The problem: A verbatim reproduction of the lines below, from the line containing "Task: Select the" through the line containing "Screen dimensions: 1000x667", both ends included, is the whole required output.

Dataset content:
>>

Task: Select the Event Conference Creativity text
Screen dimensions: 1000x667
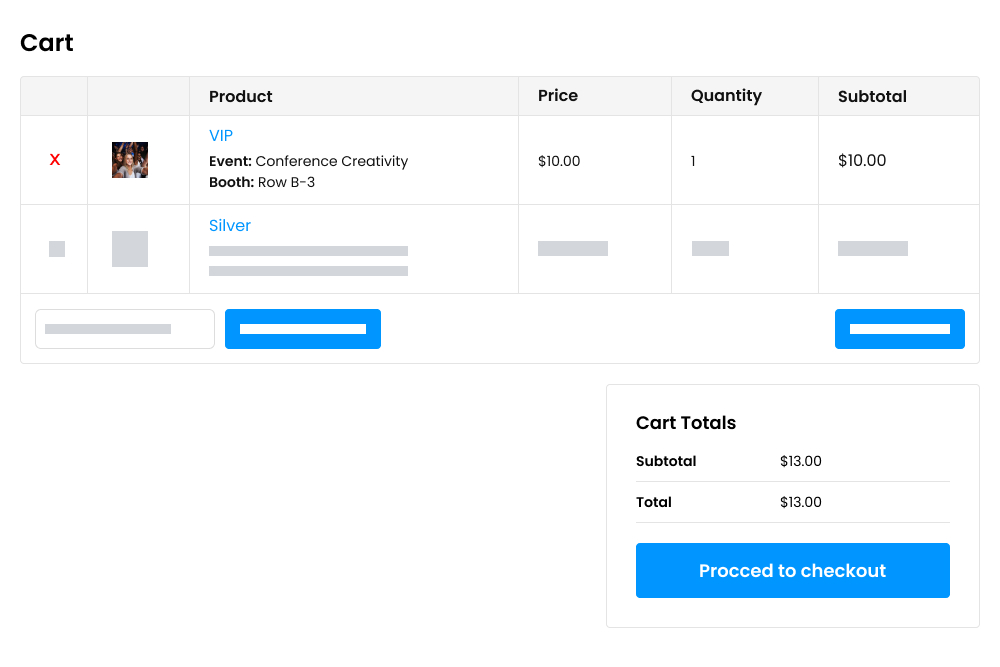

<<
>>

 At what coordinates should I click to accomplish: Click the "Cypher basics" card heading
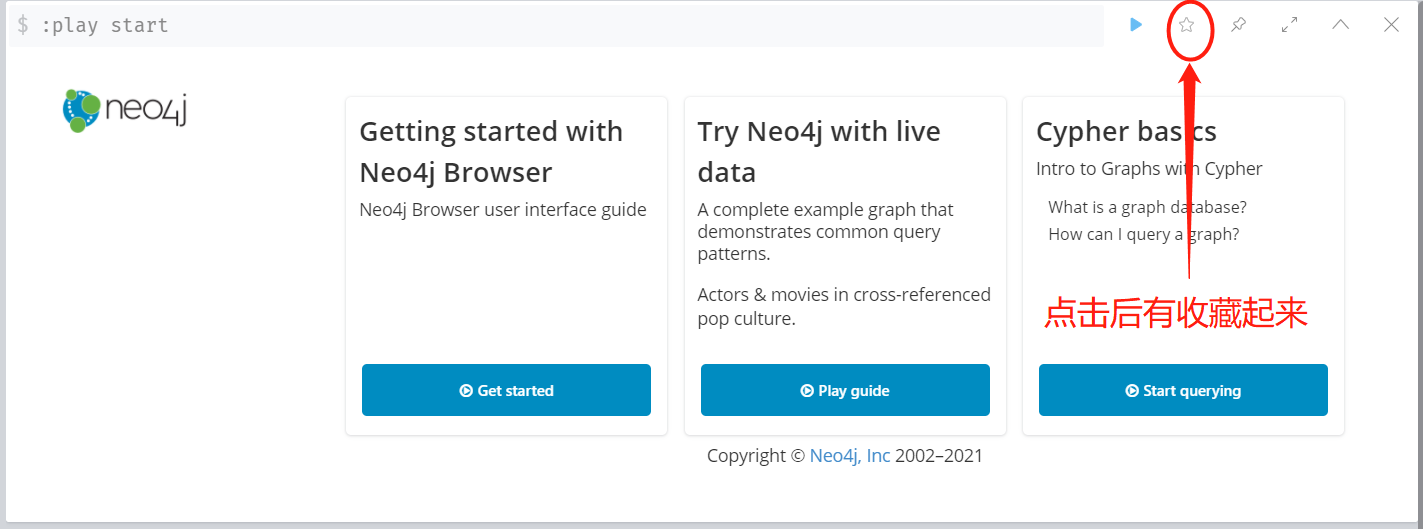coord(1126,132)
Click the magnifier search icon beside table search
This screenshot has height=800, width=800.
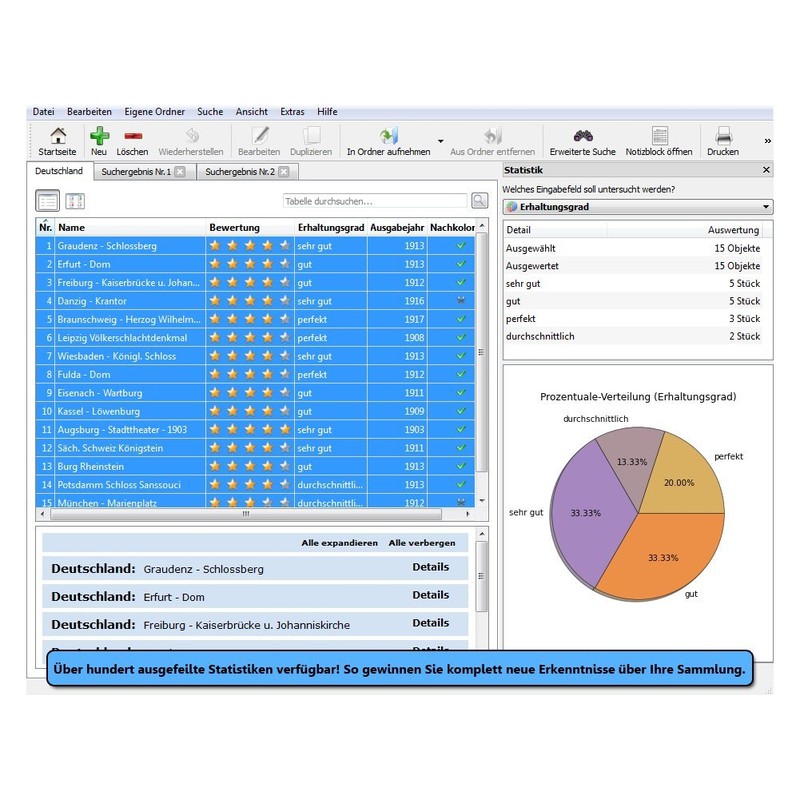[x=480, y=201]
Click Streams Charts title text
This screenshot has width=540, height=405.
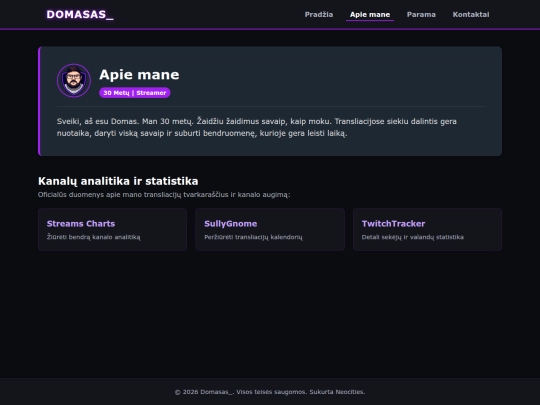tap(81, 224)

<<
>>

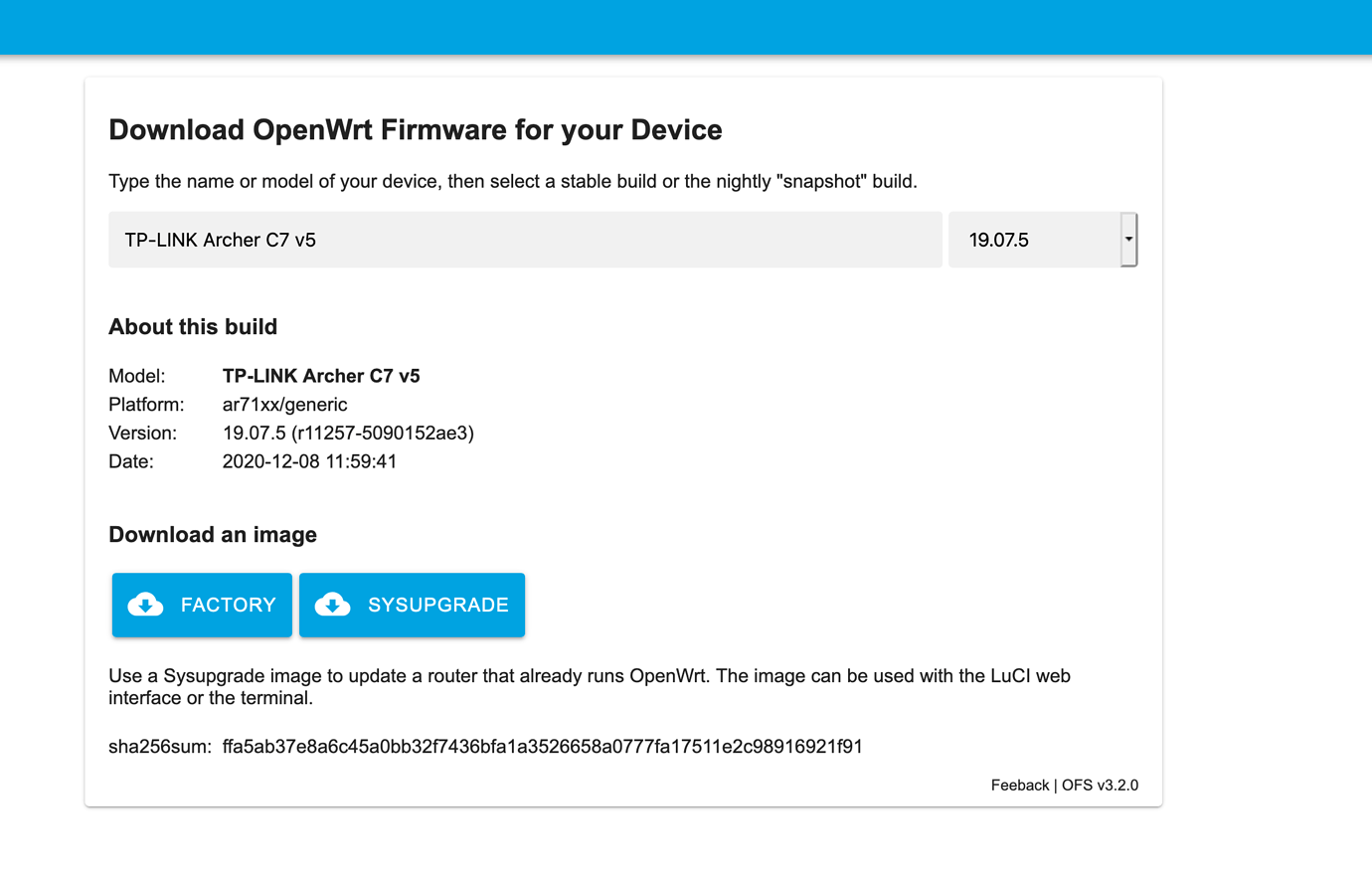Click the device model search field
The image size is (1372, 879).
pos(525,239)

<<

Output for this task:
Task: Select the Event Conference Creativity text
Screen dimensions: 1000x667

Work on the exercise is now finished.